= William Jervis Livingstone =

Scottish planter in Africa

William Jervis Livingstone (1865–1915) was the manager of the Magomero Estate in Nyasaland (present-day Malawi) owned by A L Bruce Estates Ltd and was killed in 1915 during the uprising against colonial rule led by John Chilembwe. Livingstone, from the Isle of Lismore in Argyllshire, Scotland, was born in 1865 and appointed as manager of Magomero in 1893.

Although he experimented with growing coffee and later cotton, the estate was not a financial success and Livingstone imposed increasingly harsh labour demands on the estate workers there. He was also accused of the brutal mistreatment of those workers. Although Livingstone was immediately responsible for imposing excessive work demands on the workers and their brutal treatment, they were the results of the pressures for financial success that were imposed by Alexander Livingstone Bruce, a director and 40% shareholder in A L Bruce Estates Ltd after he came to live in Nyasaland from 1908. Bruce considered independent African churches to be subversive, and instructed Livingstone to destroy the church buildings that John Chilembwe had constructed without Bruce's permission on the Magomero estate.

Chilembwe's grievances about colonial rule and the oppression of African estate workers came to focus on William Jervis Livingstone and, when he initiated his revolt on 23 January 1915, Chilembwe ordered some of his men to attack the A L Bruce Estates, to kill all European men and to return with Livingstone's head. Livingstone and three others, including Duncan MacCormick also from Lismore and an African servant, were killed at Magomero, but the women and children were left unharmed on Chilembwe's instructions. In the aftermath of the uprising, Livingstone was blamed for the harsh and unsatisfactory conditions on the A L Bruce Estates, whereas Alexander Livingstone Bruce escaped censure. More recently, William Livingstone's character has been re-examined and, although undoubtedly a violent man, he is also regarded as reacting to the demands made by Alexander Livingstone Bruce which he found impossible to meet.

== Birth and family ==

William Jervis Livingstone was born on 8 March 1865 at Bachuil, Isle of Lismore, Argyllshire, in Scotland. His father, Alexander Livingstone (1815-1906), was a Baptist minister and his mother Jessie (née McPherson, 1824–99) was Alexander’s second wife. Alexander Livingstone had seven children, of whom three died as infants and two, including William’s older half-brother, in their twenties. Only William and his younger brother Thomas survived into the 20th century. In 1908, William married Katherine (née MacLachlan), a schoolteacher, and they had three children, one of whom died as an infant.

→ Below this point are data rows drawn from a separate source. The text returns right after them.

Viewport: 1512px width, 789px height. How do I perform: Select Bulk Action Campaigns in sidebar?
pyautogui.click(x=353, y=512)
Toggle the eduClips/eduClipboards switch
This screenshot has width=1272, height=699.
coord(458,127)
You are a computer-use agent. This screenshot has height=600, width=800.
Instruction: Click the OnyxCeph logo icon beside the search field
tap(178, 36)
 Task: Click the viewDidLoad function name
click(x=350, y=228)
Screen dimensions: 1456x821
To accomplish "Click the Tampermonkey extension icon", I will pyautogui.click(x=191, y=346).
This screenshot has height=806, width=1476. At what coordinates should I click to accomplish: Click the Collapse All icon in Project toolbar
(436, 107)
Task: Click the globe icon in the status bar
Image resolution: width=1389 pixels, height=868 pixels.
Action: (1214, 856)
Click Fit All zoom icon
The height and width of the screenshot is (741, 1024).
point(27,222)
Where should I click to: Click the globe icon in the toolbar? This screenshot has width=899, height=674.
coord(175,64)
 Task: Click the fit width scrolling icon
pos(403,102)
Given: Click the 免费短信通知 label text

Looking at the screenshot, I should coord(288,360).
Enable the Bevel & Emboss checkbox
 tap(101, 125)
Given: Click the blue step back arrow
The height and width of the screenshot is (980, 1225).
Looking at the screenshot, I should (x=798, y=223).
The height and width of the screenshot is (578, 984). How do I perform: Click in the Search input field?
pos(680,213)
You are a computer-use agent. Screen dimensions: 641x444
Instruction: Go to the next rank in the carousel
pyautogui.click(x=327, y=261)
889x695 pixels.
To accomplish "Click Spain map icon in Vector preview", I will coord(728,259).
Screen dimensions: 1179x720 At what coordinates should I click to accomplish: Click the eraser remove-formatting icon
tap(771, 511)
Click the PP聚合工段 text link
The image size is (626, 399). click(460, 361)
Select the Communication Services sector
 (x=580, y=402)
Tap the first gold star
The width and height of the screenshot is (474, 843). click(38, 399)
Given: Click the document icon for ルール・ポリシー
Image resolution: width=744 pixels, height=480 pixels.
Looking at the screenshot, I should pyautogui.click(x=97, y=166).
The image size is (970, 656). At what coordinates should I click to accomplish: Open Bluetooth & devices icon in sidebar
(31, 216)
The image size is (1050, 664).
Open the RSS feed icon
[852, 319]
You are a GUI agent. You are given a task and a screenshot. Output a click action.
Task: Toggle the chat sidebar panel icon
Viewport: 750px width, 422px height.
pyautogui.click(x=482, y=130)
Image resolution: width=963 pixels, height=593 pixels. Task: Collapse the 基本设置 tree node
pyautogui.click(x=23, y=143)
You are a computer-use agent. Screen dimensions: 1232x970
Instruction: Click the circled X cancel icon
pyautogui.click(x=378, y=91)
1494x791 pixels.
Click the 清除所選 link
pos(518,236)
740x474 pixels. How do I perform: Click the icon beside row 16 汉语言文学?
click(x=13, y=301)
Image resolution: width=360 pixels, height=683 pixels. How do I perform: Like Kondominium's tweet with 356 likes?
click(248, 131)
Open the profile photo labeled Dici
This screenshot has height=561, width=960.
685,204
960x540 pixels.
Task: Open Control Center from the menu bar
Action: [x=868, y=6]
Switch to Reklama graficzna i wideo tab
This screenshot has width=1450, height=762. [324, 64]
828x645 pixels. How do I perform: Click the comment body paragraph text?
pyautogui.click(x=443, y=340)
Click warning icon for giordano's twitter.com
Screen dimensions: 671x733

Both Alexander Livingstone and later his son William claimed the title of Baron of Bachuil, although this dignity was not formally recognised until 2004, and it did not imply ownership of any land. William Jervis Livingstone considered that he was related to David Livingstone, but no direct connection has been proven, particularly in view of the uncertainty about the identity of David Livingstone's grandparents and more remote ancestors.

It has been claimed that David Livingstone’s daughter Agnes called on William Jervis Livingstone to manage the Magomero Estate after the death of her husband, Alexander Low Bruce, on account of this relationship. However, it is more probable that Alexander Low Bruce made the appointment shortly before his death. Livingstone was 28 years old when he was appointed to manage Magomero and 49 years old when he was killed there on 23 January 1915: most of what is known of him concerns his 21 years as manager of that estate.

== Magomero ==
===Origin===
Agnes (b. 1847), the daughter of David Livingstone married Alexander Low Bruce (b. 1839) in 1875. They had four children including two sons, David Livingstone Bruce (b. 1877) and Alexander Livingstone Bruce (b. 1881). Alexander Low Bruce was a master brewer who supported African commercial and missionary organisations and, after his marriage to Agnes Livingstone, he became a director of the African Lakes Company. He never visited Nyasaland, but obtained title to some 170,000 acres of land there through his association with the African Lakes Company and the agency of John Buchanan, a planter who also brokered land sales by local chiefs. Of this land, 162,000 acres formed the estate that he named Magomero, after a village that David Livingstone had recorded in the same area during his Zambezi expedition. Magomero is situated south of Zomba. On Alexander Low Bruce's death in 1893 aged 54, title to his African assets passed under his will to the A L Bruce Trust, whose main beneficiaries were his two sons, then aged 16 and 12.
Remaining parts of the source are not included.